What is needed: Take the line with "[Coral Pink] (25, 488)" and every line after it in the entries below, and set them down exactly, without any pictures.

•••

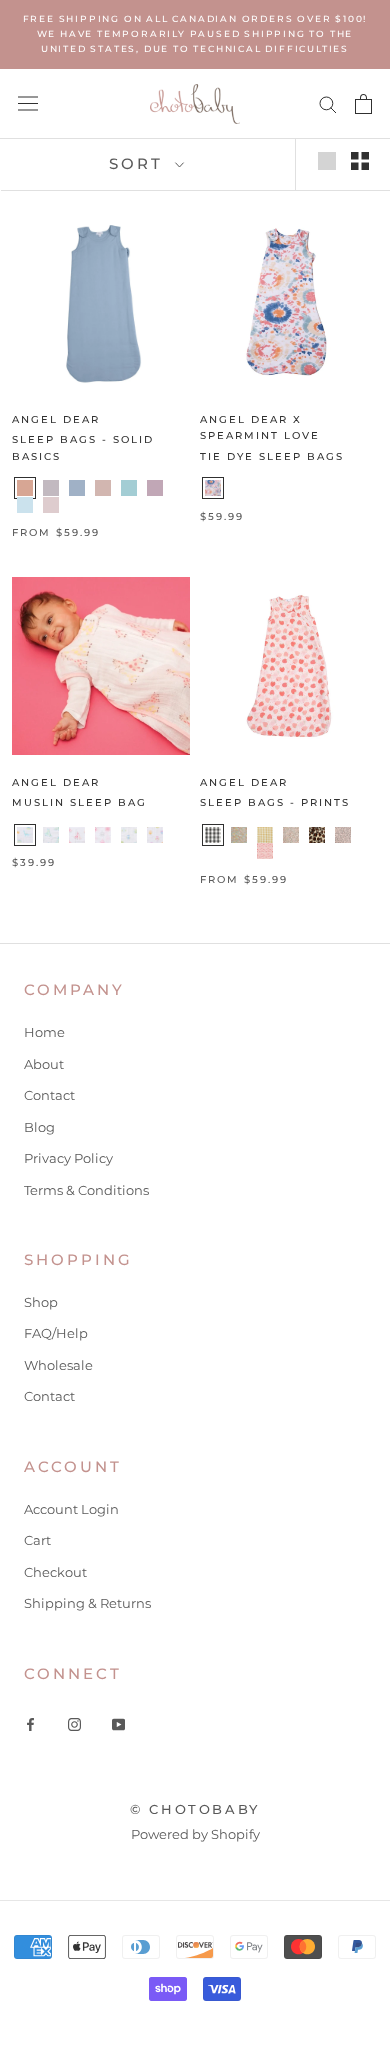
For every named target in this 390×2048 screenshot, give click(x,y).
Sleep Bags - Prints (275, 802)
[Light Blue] (25, 505)
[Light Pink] (51, 505)
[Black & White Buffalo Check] (213, 835)
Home (44, 1032)
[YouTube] (118, 1722)
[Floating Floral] (239, 835)
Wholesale (58, 1365)
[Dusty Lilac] (155, 488)
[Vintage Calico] (291, 835)
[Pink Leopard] (343, 835)
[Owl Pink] (155, 835)
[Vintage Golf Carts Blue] (213, 851)
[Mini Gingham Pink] (239, 851)
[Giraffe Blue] (51, 835)
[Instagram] (74, 1722)
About (44, 1064)
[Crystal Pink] (103, 488)
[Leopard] (317, 835)
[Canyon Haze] (213, 488)
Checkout (55, 1572)
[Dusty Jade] (129, 488)
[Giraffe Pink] (77, 835)
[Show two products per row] (360, 161)
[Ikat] (103, 835)
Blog (39, 1127)
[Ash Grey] (51, 488)
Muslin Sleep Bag (79, 802)
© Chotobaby (195, 1809)
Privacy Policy (68, 1158)
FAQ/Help (56, 1333)
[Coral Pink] (25, 488)
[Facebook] (30, 1722)
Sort (139, 163)
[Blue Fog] (77, 488)
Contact (49, 1095)
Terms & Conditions (86, 1190)
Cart (37, 1540)
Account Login (71, 1509)
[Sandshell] (77, 505)
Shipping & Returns (87, 1603)
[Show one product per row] (327, 161)
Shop (41, 1302)
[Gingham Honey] (265, 835)
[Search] (328, 103)
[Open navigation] (28, 103)
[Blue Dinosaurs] (25, 835)
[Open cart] (363, 104)
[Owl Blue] (129, 835)
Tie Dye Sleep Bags (272, 456)
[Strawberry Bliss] (265, 851)
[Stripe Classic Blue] (291, 851)
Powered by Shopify (195, 1834)
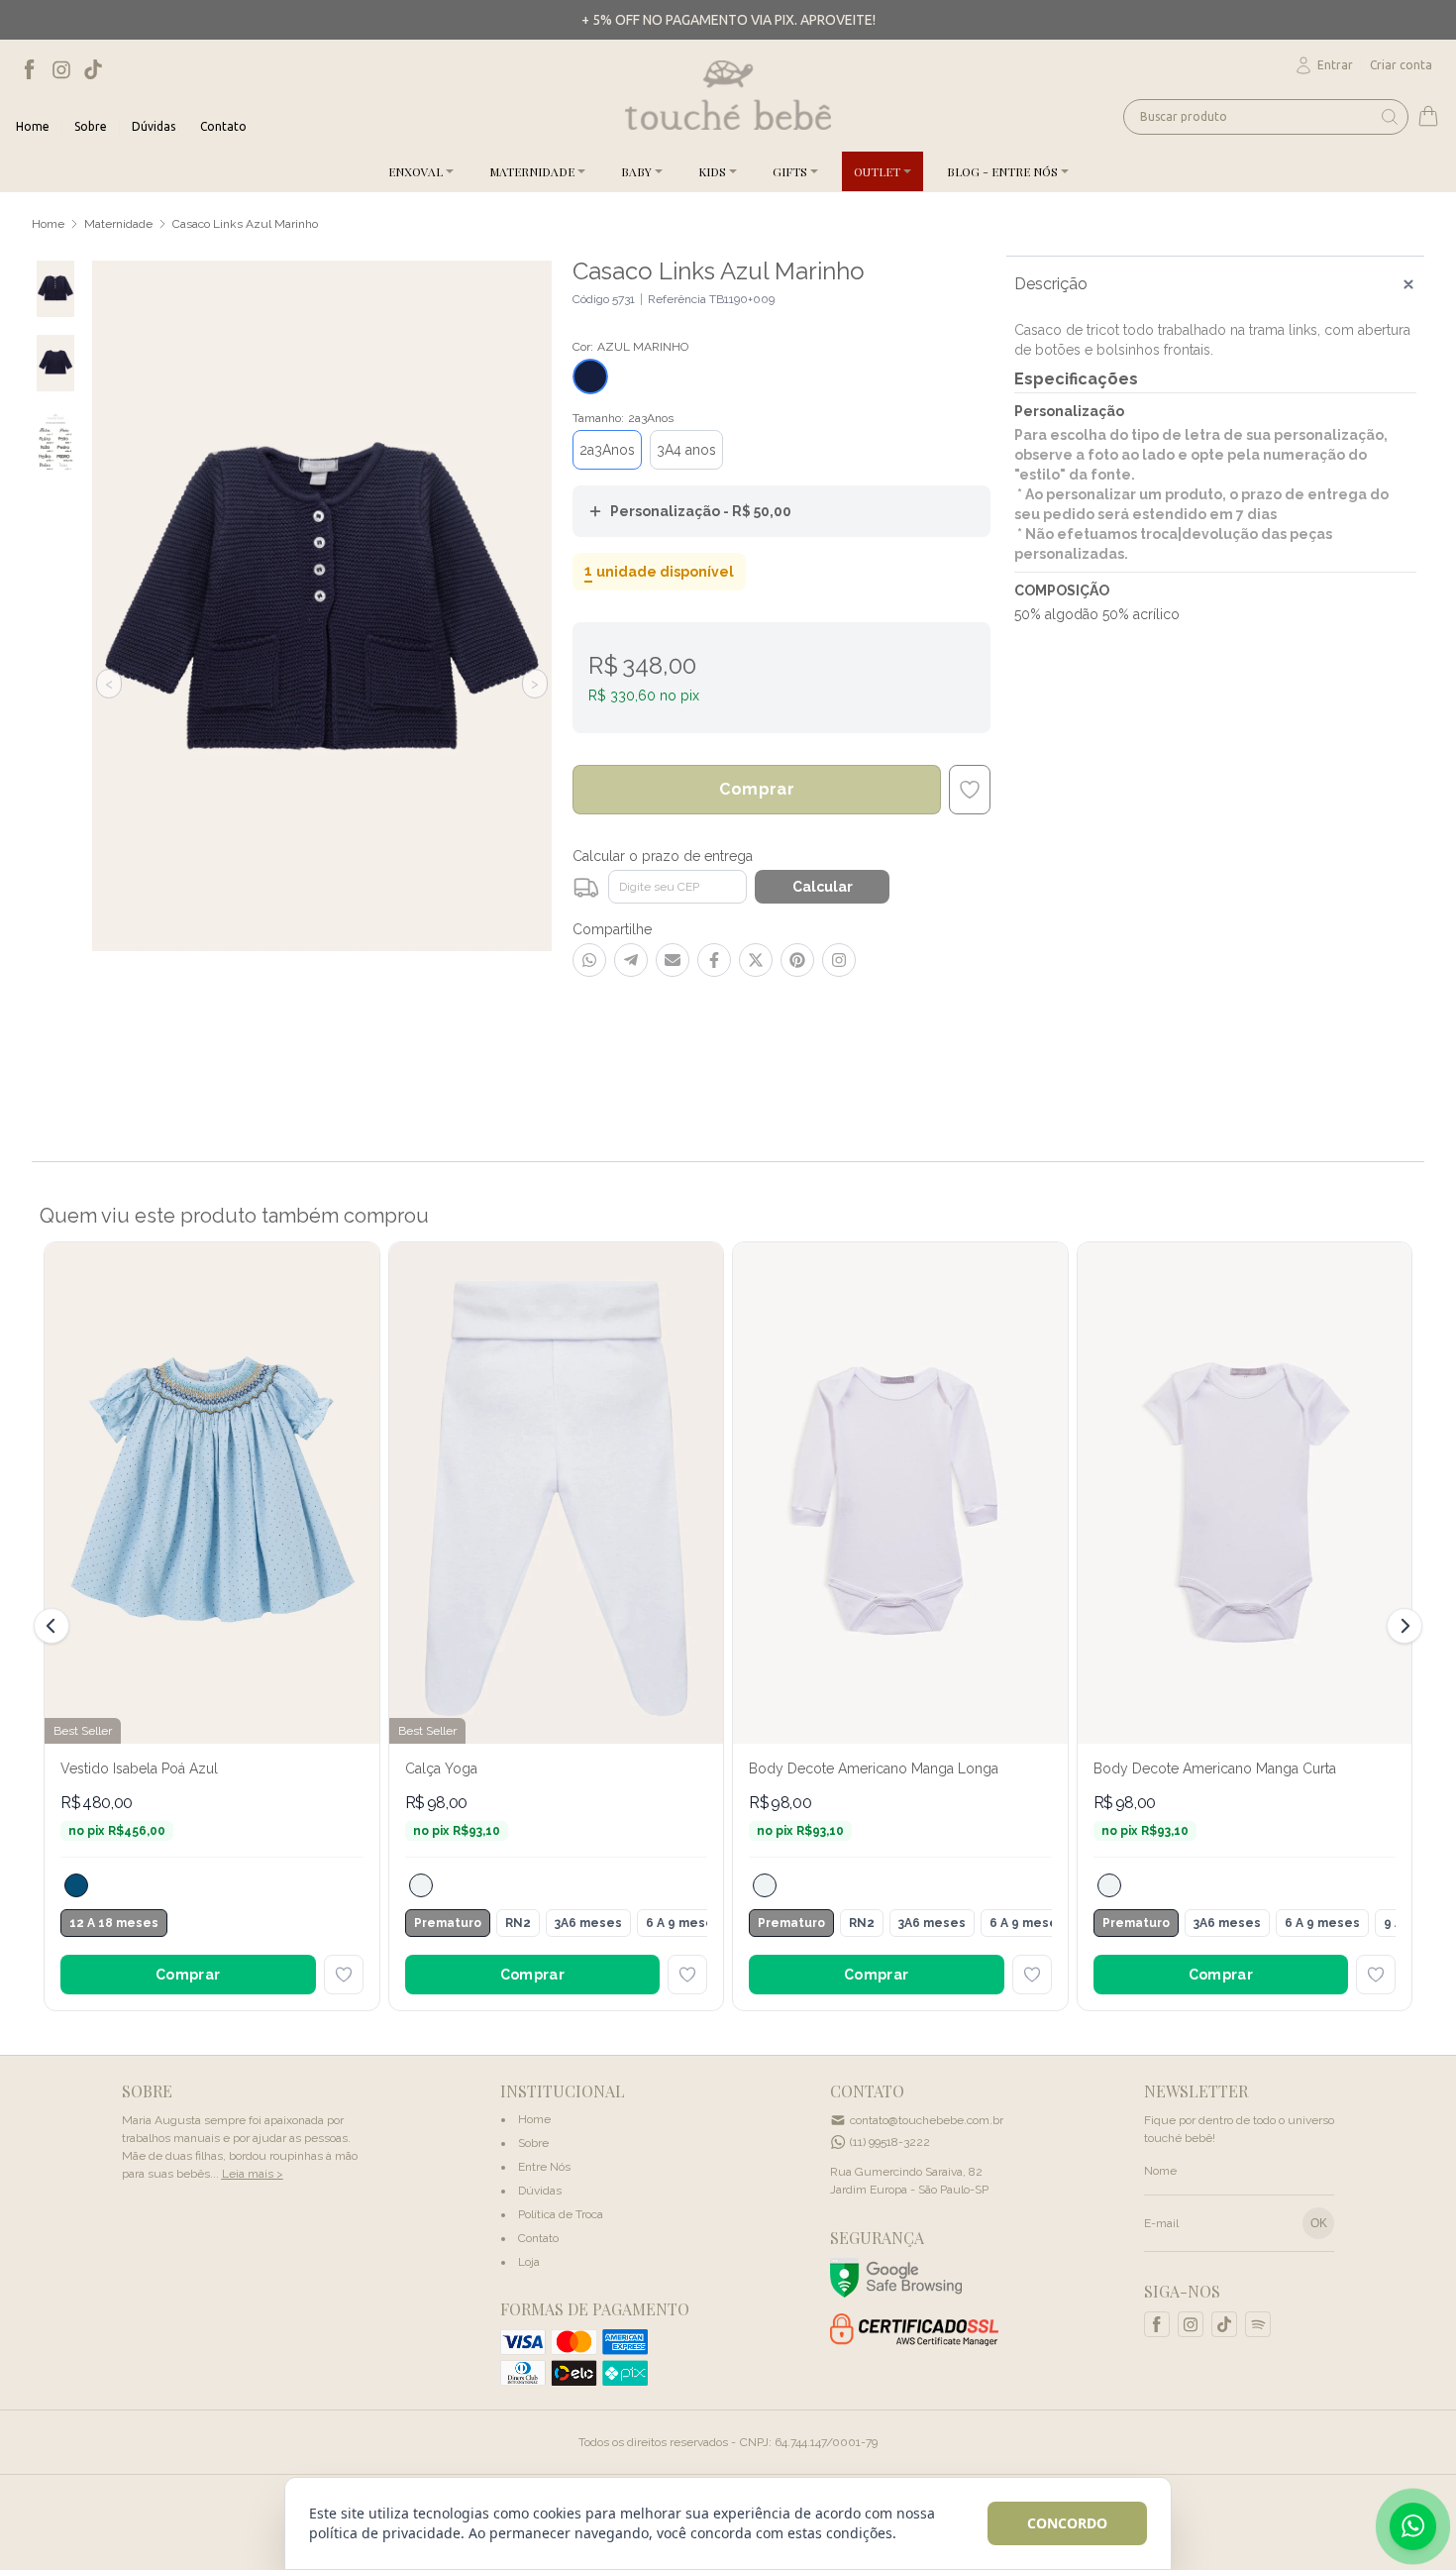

•••

Reply to the exercise:
[Coral Pink] (25, 488)
[Facebook] (30, 1722)
Sort (139, 163)
[Blue Fog] (77, 488)
Contact (49, 1095)
Terms & Conditions (86, 1190)
Cart (37, 1540)
Account Login (71, 1509)
[Sandshell] (77, 505)
Shipping & Returns (87, 1603)
[Show one product per row] (327, 161)
Shop (41, 1302)
[Gingham Honey] (265, 835)
[Search] (328, 103)
[Open navigation] (28, 103)
[Blue Dinosaurs] (25, 835)
[Open cart] (363, 104)
[Owl Blue] (129, 835)
Tie Dye Sleep Bags (272, 456)
[Strawberry Bliss] (265, 851)
[Stripe Classic Blue] (291, 851)
Powered by Shopify (195, 1834)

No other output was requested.